**TASK BRIEF:** State how many lines in the entries below include the string "target", and give nothing beyond that number.

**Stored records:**

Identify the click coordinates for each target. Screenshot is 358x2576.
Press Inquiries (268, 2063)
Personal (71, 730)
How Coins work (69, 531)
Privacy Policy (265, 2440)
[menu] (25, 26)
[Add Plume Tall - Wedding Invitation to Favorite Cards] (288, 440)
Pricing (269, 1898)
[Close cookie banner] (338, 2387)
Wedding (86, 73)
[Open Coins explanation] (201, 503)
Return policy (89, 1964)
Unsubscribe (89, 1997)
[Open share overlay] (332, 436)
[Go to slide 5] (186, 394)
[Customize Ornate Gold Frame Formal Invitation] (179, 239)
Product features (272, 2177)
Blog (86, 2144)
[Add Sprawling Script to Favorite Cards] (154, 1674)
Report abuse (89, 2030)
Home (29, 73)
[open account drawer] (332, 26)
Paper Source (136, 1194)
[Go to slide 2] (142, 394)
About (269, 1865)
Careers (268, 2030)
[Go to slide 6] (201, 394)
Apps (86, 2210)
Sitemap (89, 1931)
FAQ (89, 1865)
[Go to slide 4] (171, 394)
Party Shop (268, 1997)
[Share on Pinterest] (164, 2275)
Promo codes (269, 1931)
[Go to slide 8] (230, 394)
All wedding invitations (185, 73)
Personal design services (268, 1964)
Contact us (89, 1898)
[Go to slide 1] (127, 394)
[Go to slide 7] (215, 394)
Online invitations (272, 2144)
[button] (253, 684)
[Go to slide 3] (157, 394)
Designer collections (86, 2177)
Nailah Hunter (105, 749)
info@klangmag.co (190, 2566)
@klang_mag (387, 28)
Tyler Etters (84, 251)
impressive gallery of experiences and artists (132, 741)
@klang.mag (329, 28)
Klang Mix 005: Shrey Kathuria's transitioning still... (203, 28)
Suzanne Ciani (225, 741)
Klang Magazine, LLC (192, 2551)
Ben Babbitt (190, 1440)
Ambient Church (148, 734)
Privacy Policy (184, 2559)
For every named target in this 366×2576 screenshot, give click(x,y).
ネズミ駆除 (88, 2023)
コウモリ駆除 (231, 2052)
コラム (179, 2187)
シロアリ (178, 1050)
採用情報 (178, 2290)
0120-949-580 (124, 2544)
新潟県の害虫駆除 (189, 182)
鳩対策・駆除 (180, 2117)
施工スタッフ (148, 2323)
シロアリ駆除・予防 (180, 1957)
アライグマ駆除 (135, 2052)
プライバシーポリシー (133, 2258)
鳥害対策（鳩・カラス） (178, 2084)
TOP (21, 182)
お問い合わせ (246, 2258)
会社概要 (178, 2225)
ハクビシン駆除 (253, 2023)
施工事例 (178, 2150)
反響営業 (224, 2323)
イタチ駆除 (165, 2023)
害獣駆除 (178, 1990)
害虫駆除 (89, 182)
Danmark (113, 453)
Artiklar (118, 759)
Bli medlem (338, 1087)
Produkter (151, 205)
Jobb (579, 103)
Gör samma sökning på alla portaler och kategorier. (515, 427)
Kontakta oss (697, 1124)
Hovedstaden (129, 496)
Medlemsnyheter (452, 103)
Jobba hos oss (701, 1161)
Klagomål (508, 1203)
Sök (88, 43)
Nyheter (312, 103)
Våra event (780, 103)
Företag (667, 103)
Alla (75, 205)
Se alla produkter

**REPLY:** 2